I consigli dell'amministrazione comunale: come comportarsi in caso di invasione di blatte
Il fenomeno delle blatte in città con le temperature proibitive dovute all'ondata di caldo di questi giorni ha infatti indotto molti cittadini a utilizzare insetticida che non sono nemmeno utili allo scopo e che invece possono provocare gravi danni ad altri soggetti. Come scrive l'assessorato leccese, infatti, si tratta di una vera e propria minaccia per i bambini: "Le polveri lasciate in strada vengono calpestate dai passanti e introdotte inevitabilmente nelle abitazioni sotto le suole delle scarpe. Depositandosi sui pavimenti di casa, diventano un pericolo micidiale per i bambini piccoli che gattonano, giocano a terra e portano continuamente le mani alla bocca".
Poi ci sono i rischi letali per gli animali d'affezione: "Cani e gatti, sia padronali durante le passeggiate sia quelli vaganti o accuditi sul territorio, sono ad altezza terreno. L'inalazione o l'ingestione accidentale di questi prodotti chimici può causare avvelenamenti gravissimi e, nei casi peggiori, la morte".

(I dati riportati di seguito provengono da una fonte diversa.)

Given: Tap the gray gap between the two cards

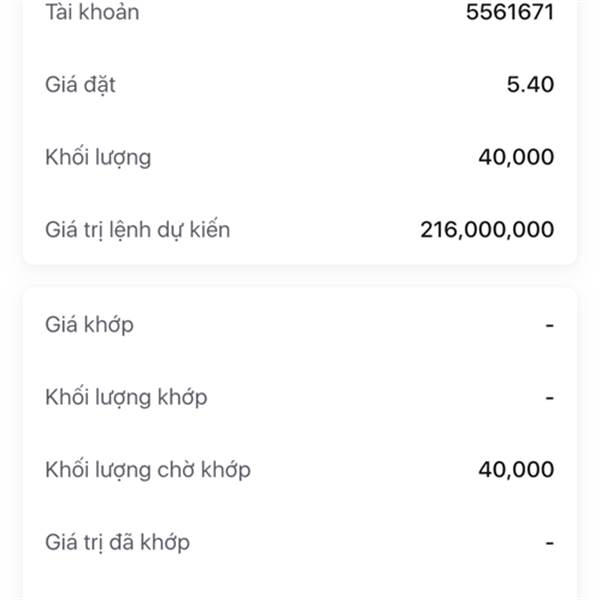Looking at the screenshot, I should [300, 276].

Dal punto di vista dell'inefficacia, anche su questo il Comune è molto chiaro: "Le blatte non arrivano ‘camminando' dalla strada per entrare nelle case. Risalgono invece direttamente dai sifoni e dalle condotte della fognatura nera. Il veleno sul marciapiede, oltre a essere un illecito sanzionabile anche penalmente, è quindi totalmente inutile".

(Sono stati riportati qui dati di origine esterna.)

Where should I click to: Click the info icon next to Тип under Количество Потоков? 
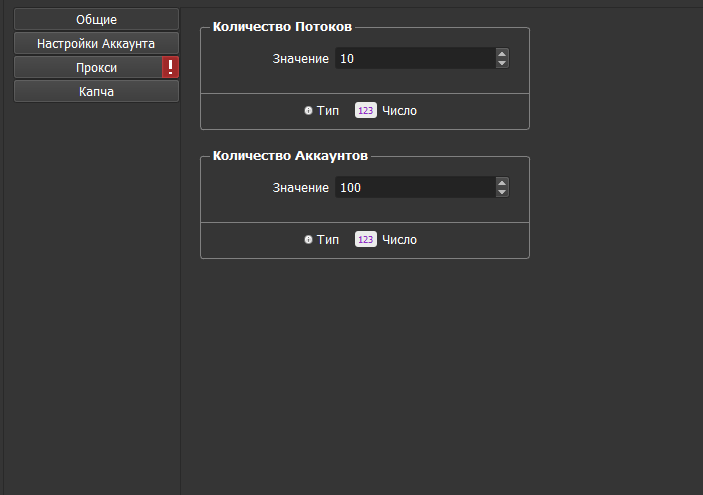[x=309, y=111]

L'amministrazione dà poi consigli utili su come invece è corretto comportarsi:
1. Ordinanza Sindacale: I privati e i condomini hanno l'obbligo di effettuare almeno 4 cicli di deblattizzazione interna da marzo a ottobre per sanificare le proprietà private.
2. Pronto Intervento AQP (Gratuito entro 48 ore): In caso di infestazioni, i cittadini non devono acquistare veleni, ma contattare l'Acquedotto Pugliese (AQP). I tecnici intervengono gratuitamente entro 48 ore dalla segnalazione per bonificare il troncone della fognatura nera che dall'esterno si allaccia all'abitazione.

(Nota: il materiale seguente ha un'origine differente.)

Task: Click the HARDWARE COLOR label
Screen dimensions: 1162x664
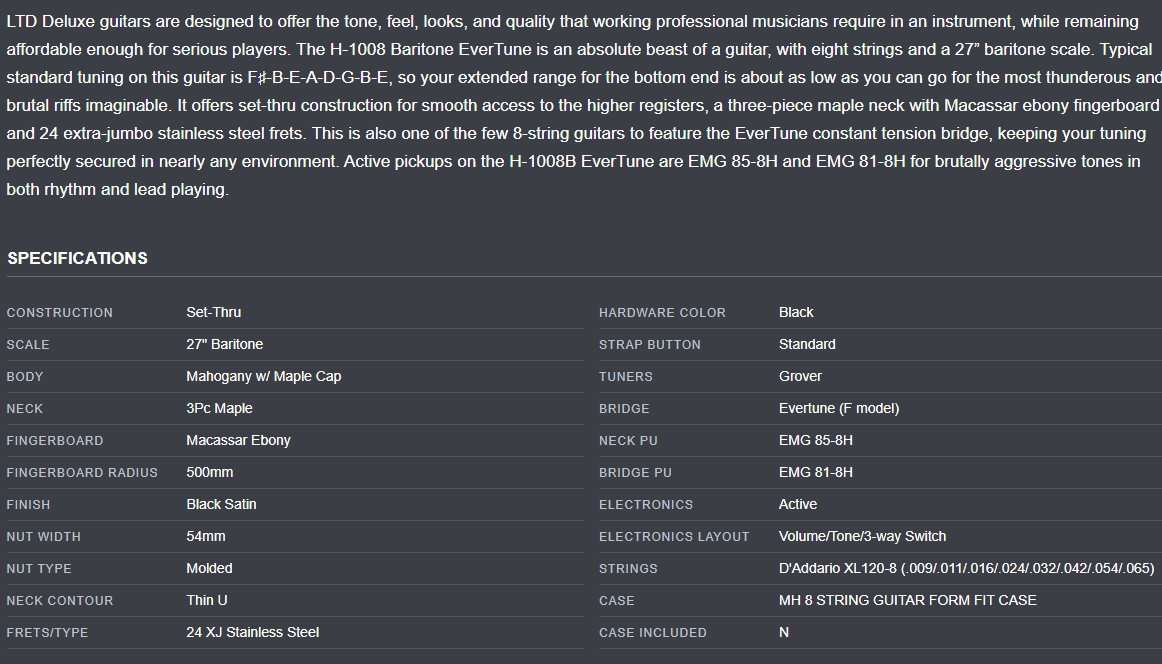Action: pyautogui.click(x=662, y=312)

Nelle ultime settimane anche la Provincia di Lecce ha chiesto un rafforzamento e un migliore coordinamento degli interventi di deblattizzazione, segnalando l'aumento delle infestazioni favorito dalle alte temperature. Il presidente della Provincia, Fabio Tarantino, ha inviato una richiesta all'Acquedotto Pugliese di comunicare il programma degli interventi sulle fognature nere.
Le blatte escono allo scoperto e invadono strade e abitazioni all'aumentare delle temperature perché il caldo accelera il loro metabolismo e il ciclo riproduttivo. Le ondate di calore le spingono a uscire dai loro habitat sotterranei, come il sistema fognario, alla ricerca di cibo, acqua e luoghi più freschi. Questi insetti sono diffusi ovunque, escluso il polo, e in Italia se ne trovano 4 specie principali. Cercano ambienti umidi, bui e pieni di cibo, annidandosi in anfratti nascosti. Per evitarle, servono igiene, manutenzione e deumidificazione.